A number of recent papers have re-focused attention on the teratogenic potential of antiepileptic drugs (AED) and the need to educate women with epilepsy about the need for effective contraception.
Over two decades ago, valproic acid exposure during pregnancy was associated with a risk of neural tube defects (Omtzigt et al. Eur J Clin Pharmacol 1992;43:381-388). Other risks include genitourinary and musculoskeletal abnormalities, cleft lip/palate, and congenital heart defects (Jackson et al. Arch Dis Child Fetal Neonatal Ed 2016;101:F207-11). A recent population-based cohort study for the period 1990-2013 reported an adjusted odds ratio for congenital anomalies with antiepileptic drug exposure of 1.82; the greatest risk was heart anomalies (OR 2.49) (Ban et al. PLoS One 2015;10:e0131130; free full text at www.ncbi.nlm.nih.gov/pmc/articles/PMC4492893/pdf/pone.0131130.pdf).
The estimated risk of congenital malformations with valproic acid is 2-7 times higher than with other antiepileptic drugs (Tanoshima et al. Clin Pharmacol Ther 2015;98:417-441). Other agents with teratogenic potential include lamotrigine, carbamazepine, ethosuximide, fosphenytoin, phenobarbital, phenytoin, primidone, and topiramate.

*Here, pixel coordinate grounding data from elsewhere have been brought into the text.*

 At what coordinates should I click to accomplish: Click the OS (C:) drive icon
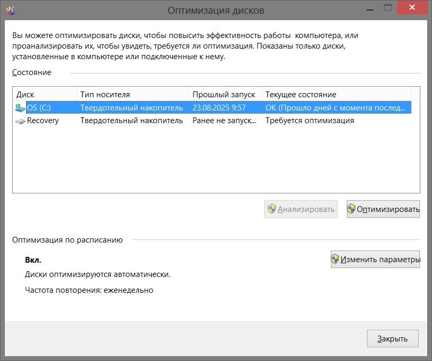pyautogui.click(x=21, y=108)
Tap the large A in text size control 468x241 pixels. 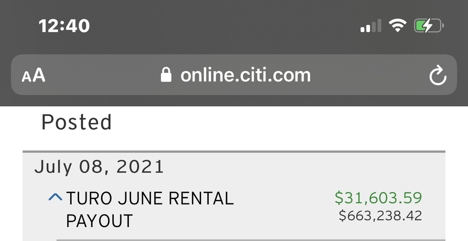39,75
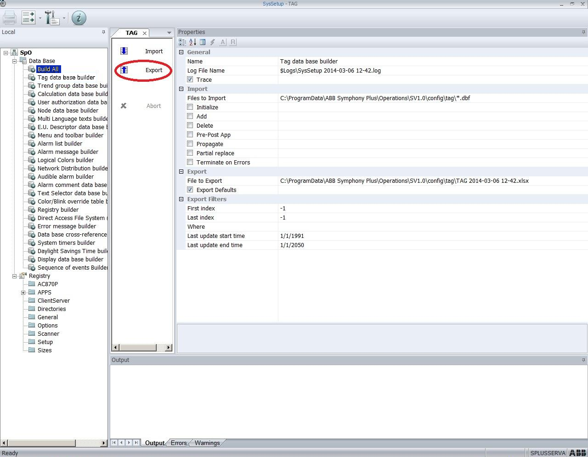Click the circled Export command
This screenshot has height=457, width=588.
(153, 70)
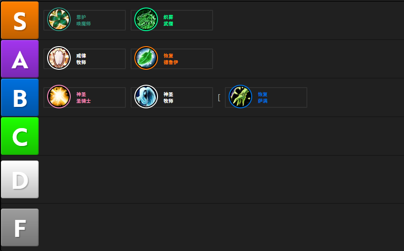404x251 pixels.
Task: Click the Holy Paladin light burst icon
Action: coord(59,97)
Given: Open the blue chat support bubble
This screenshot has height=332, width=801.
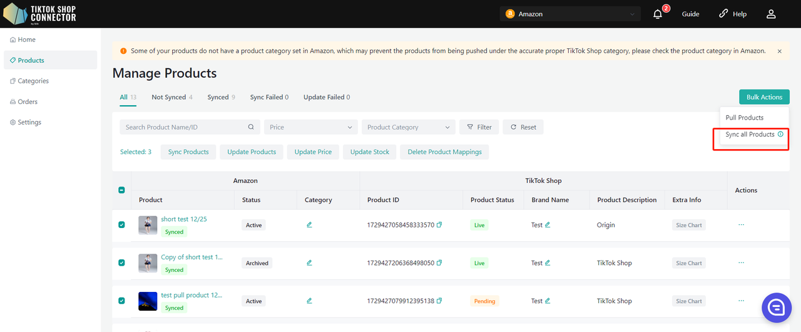Looking at the screenshot, I should click(777, 308).
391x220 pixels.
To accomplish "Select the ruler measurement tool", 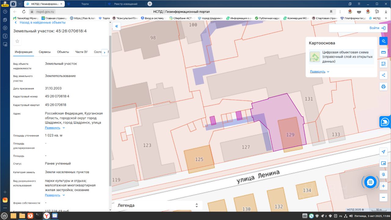I will (x=383, y=52).
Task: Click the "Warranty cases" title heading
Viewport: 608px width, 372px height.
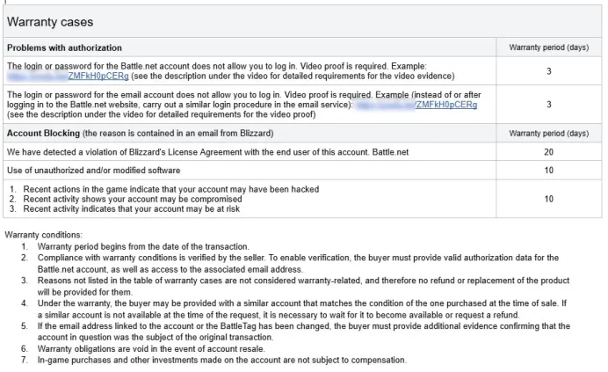Action: [50, 22]
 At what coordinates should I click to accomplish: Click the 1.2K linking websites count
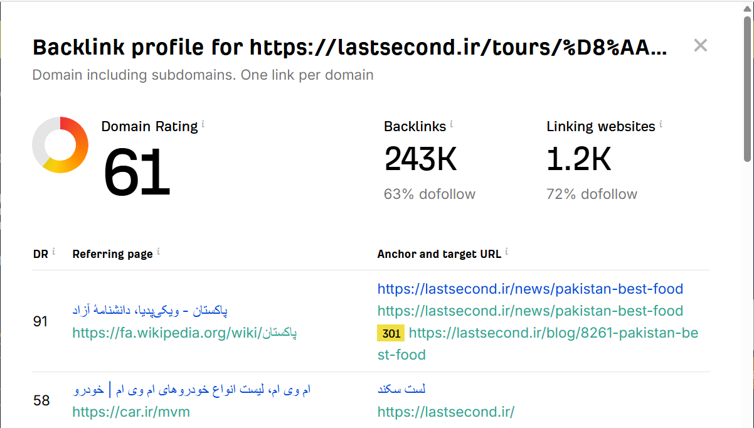(x=578, y=159)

In addition, a prospective cohort study found that fetal exposure to high-dose valproate (>800 mg/day) was associated with impairments in cognitive development during childhood, including a lower intelligence quotient (mean IQ 9.7 points lower) and an 8-fold increased risk of educational intervention during childhood (Baker et al. Neurology 2015;84:382-390; free full text at www.ncbi.nlm.nih.gov/pmc/articles/PMC4336006/pdf/NEUROLOGY2014590208.pdf).
Women with epilepsy may be unaware of these risks, or may use hormonal contraceptives, which can be less effective due to interactions with antiepileptic drugs. A retrospective observational study in Colorado surveyed 115 women with epilepsy (mean age 30.7 years) attending a neurology clinic (Bhakta et al. Epilepsy Behav 2015;52(Pt A):212-217). The most common antiepileptic drugs used were topiramate and carbamazepine. Only 26% of patients had a documented method of contraception. Among contraception users, 60% were taking a combined hormonal or progestin-only pill, a majority of which had a potential for drug-drug interactions. A total of 7% of patients received counselling about a contraception plan, and 18% received counselling on a pregnancy plan.
To address this issue, U.S. clinicians have recently made a number of recommendations, including a national reporting system for congenital malformations; government funding of the North American AED Pregnancy Registry; routine meta-analyses to detect teratogenic signals; monitoring of AED prescription practices for women; preclinical testing of all new AEDs for neurodevelopmental effects, more specific FDA requirements to establish AED effects on cognition in children; and improved research funding to investigate the underlying mechanisms for AED-induced teratogenic effects (Meador & Loring. Neurology 2016;86:297-306).